Adam Wells@adamwells1985Featured ColumnistOctober 23, 2011

KUALA LUMPUR, MALAYSIA - OCTOBER 23:  Marco Simoncelli of Italy and San Carlo Honda Gresini prepares to start on the grid of the MotoGP race of MotoGP of Malaysia at Sepang Circuit on October 23, 2011 in Kuala Lumpur, Malaysia. 24-year-old Italian MotoGP rider Marco Simoncelli has died following a crash involving Valentino Rossi and Colin Edwards during the Malaysian MotoGP in Sepang, Malaysia.  (Photo by Mirco Lazzari gp/Getty Images)
Mirco Lazzari gp/Getty Images

Just one week after IndyCar driver Dan Wheldon lost his life in an accident on the racetrack, motorcycle racer Marco Simoncelli, 24, was involved in a fatal crash on the course at the Malaysian MotoGP race on Sunday morning. 

Simoncelli crashed into two racers on a turn and fell to the ground motionless. He was pronounced dead 45 minutes later, according to the Associated Press report. 

Sepang circuit chairman Mokhzani Mahathir voiced his condolences and said it was unfortunate that a death occurred for the first time since the circuit opened in 1999.

"We had our standard operating procedure...this is one-of-a-kind freak incident where the helmet came off and I am sure (motorcycling body) FIM and MotoGP will be looking into this," he said.

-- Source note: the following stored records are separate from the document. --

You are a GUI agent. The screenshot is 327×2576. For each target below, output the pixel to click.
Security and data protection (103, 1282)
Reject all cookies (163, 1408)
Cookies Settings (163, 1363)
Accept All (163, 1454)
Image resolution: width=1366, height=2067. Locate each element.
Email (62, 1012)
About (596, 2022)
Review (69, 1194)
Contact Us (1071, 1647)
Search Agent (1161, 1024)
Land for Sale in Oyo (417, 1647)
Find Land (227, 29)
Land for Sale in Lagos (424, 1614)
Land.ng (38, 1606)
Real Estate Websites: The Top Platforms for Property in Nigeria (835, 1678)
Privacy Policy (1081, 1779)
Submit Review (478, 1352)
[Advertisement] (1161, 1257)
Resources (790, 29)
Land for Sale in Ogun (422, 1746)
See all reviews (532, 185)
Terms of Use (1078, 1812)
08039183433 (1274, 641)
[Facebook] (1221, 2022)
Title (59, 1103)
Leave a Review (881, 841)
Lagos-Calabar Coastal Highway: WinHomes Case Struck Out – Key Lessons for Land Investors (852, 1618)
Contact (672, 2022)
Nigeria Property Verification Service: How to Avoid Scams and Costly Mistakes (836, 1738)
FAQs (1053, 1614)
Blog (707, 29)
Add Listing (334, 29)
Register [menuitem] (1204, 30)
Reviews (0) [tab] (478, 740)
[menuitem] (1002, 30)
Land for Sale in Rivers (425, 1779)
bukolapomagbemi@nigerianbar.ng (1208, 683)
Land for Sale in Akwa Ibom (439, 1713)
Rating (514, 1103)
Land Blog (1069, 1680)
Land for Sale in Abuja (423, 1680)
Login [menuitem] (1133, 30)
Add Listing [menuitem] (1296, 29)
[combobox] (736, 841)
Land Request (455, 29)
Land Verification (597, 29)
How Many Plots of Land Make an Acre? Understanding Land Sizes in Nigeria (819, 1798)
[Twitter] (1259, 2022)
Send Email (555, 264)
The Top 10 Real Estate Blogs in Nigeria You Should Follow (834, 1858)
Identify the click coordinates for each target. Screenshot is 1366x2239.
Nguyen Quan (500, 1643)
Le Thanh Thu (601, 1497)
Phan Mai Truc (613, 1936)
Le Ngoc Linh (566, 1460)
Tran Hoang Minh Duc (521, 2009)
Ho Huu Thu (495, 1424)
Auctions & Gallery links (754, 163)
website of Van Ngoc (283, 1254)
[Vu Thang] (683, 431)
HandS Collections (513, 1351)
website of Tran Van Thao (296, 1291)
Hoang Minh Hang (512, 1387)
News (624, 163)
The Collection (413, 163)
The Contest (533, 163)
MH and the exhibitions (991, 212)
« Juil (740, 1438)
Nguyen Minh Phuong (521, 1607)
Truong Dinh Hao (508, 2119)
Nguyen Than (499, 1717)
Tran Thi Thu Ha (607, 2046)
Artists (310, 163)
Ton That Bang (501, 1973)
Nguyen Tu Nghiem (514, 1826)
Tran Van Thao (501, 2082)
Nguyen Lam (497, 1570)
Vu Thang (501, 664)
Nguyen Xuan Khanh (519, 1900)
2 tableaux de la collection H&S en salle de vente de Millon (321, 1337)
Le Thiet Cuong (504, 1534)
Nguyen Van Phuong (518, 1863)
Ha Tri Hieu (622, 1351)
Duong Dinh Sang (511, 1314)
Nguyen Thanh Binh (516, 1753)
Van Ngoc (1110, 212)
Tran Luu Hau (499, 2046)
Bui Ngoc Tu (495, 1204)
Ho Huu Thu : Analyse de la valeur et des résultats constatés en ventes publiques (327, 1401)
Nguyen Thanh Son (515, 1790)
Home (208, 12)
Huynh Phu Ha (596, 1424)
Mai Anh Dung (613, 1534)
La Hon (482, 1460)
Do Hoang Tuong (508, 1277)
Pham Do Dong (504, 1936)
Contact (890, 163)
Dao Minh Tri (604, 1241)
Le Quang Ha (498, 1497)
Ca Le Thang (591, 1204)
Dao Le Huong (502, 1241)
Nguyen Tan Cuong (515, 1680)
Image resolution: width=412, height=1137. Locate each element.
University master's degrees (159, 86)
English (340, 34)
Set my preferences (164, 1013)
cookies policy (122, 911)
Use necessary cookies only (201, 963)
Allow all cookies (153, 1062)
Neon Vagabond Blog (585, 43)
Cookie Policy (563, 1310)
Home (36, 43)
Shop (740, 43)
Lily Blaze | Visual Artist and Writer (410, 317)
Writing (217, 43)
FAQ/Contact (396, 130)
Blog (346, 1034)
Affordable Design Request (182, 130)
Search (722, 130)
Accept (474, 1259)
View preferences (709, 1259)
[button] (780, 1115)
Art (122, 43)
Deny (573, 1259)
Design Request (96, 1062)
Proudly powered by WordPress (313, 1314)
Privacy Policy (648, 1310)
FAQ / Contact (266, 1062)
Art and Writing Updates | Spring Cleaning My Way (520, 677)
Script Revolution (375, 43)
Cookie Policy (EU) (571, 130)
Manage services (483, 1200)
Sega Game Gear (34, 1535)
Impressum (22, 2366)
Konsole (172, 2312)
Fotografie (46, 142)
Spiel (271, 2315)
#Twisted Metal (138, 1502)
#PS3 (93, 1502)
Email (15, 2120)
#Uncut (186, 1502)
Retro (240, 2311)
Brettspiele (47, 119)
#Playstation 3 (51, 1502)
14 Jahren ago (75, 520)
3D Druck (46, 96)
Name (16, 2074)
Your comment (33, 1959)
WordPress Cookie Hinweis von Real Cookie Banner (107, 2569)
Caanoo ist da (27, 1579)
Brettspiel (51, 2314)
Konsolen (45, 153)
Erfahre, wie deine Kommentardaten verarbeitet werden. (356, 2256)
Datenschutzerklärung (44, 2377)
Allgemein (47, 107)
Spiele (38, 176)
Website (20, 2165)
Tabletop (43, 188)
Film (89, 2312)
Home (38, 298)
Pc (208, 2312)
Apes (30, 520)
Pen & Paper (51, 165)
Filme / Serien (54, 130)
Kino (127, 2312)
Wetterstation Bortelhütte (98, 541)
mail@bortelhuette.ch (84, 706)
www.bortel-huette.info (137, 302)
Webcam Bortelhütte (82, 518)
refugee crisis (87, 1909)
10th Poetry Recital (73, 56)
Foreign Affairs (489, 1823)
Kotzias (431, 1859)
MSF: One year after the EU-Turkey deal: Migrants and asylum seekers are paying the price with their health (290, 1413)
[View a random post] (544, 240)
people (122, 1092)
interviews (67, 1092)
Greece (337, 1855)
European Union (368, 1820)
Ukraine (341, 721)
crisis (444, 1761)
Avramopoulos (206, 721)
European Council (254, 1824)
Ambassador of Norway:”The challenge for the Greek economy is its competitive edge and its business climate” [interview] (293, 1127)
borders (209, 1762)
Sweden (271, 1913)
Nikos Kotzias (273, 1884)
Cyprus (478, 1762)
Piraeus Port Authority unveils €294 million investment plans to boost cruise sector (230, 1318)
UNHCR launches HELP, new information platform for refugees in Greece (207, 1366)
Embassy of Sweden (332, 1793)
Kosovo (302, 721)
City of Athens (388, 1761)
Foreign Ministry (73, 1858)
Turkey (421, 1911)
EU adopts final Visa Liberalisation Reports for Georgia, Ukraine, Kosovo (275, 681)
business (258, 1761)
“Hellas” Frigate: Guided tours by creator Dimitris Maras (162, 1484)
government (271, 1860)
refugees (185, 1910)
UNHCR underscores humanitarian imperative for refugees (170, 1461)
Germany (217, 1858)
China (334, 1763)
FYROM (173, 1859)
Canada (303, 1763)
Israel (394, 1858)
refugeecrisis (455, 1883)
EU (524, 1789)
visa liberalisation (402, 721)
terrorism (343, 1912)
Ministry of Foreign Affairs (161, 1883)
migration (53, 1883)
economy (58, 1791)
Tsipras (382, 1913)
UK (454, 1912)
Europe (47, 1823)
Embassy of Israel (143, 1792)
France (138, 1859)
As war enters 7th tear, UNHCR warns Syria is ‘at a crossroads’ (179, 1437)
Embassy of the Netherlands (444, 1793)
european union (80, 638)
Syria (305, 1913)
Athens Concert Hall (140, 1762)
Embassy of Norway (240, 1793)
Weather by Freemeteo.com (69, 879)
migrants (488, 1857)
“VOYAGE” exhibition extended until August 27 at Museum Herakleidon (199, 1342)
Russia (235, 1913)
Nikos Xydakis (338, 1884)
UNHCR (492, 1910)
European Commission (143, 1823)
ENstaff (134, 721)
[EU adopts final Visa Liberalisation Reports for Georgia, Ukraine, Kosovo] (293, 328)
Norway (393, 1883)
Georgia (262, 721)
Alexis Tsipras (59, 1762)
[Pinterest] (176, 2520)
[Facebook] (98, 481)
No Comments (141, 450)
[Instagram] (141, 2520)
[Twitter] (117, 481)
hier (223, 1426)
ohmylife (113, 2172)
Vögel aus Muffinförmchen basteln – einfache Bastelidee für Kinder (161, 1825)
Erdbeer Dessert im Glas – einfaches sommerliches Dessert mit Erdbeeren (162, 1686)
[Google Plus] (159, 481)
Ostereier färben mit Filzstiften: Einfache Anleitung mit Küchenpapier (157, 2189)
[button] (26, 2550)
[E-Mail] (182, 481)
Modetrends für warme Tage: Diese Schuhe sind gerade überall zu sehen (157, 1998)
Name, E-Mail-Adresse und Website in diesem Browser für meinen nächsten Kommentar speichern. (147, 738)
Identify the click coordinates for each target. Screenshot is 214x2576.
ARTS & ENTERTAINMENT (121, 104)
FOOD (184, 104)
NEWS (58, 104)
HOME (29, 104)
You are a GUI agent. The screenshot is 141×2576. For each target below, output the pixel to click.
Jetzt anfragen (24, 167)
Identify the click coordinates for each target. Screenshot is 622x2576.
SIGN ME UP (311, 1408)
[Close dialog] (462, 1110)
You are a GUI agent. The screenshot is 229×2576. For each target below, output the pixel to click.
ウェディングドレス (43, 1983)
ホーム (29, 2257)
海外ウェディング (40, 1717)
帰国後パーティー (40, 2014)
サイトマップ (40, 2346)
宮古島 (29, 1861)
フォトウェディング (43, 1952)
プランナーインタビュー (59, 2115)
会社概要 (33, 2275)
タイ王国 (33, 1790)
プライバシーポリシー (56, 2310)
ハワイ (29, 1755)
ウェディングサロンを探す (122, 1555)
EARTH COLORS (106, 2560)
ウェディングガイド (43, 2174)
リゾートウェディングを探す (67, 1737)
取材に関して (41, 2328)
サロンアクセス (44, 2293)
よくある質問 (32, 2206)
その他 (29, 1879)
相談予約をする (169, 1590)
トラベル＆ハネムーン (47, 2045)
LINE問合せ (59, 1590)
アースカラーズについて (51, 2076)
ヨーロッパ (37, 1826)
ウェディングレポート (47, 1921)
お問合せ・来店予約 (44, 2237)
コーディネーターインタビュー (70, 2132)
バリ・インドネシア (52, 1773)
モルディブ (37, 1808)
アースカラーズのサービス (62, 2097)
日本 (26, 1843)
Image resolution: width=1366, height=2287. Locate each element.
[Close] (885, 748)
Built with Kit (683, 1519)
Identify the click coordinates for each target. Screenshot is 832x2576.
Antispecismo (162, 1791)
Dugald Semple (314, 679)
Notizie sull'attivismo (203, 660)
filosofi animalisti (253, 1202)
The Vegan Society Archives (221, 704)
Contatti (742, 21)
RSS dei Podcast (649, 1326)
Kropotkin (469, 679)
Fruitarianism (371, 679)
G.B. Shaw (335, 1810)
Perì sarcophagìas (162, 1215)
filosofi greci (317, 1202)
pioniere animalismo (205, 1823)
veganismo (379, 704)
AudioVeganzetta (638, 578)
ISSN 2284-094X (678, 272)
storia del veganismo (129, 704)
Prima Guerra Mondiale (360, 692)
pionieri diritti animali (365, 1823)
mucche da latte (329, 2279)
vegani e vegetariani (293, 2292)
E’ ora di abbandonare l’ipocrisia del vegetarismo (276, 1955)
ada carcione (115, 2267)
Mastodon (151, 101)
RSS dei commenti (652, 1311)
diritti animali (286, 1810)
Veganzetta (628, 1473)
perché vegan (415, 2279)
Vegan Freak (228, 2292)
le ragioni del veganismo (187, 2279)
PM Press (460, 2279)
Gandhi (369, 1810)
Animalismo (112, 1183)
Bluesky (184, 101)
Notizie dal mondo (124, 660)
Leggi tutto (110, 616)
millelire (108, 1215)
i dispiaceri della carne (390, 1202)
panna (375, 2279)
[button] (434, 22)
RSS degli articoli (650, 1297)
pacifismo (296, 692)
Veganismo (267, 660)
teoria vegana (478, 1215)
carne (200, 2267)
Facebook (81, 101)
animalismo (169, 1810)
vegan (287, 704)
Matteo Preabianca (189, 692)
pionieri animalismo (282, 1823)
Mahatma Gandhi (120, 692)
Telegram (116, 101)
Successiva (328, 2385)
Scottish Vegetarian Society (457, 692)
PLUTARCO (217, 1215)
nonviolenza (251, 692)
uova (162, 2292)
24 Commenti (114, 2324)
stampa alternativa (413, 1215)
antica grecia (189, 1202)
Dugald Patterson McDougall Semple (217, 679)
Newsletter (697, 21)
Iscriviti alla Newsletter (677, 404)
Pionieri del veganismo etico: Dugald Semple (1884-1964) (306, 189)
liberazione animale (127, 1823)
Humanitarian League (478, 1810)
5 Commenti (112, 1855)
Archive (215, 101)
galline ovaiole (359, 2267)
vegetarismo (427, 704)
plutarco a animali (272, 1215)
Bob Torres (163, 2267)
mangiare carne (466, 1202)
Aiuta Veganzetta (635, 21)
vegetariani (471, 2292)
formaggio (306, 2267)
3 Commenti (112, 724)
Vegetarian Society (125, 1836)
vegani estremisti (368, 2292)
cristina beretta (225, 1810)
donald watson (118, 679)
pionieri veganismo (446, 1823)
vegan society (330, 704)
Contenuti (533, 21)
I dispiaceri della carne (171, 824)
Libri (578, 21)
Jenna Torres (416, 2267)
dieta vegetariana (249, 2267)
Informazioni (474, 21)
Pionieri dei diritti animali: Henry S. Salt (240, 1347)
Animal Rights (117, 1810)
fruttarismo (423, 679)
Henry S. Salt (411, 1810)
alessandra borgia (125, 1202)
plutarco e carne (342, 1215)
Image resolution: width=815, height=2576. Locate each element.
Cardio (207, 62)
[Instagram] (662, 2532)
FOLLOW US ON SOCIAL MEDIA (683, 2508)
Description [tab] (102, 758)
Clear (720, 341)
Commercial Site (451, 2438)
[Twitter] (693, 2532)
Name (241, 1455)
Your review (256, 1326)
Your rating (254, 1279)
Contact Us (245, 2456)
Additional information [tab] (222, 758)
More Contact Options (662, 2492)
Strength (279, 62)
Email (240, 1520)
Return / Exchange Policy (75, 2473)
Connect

It may have been a "one-of-a-kind freak incident," but where does it end? Two lives have been lost in a seven-day period because of an accident on a racetrack. Now, unlike Wheldon's accident, Simoncelli just lost control of his bike and that's when tragedy struck. 

The problem is, there might not be a perfect solution to the problems in racing right now. 

One of the biggest things that people felt was wrong with the IndyCar race last weekend was that too many cars on the track at one time. That did not appear to be the case with the MotoGP race, but there were number of motorcycles bunched together.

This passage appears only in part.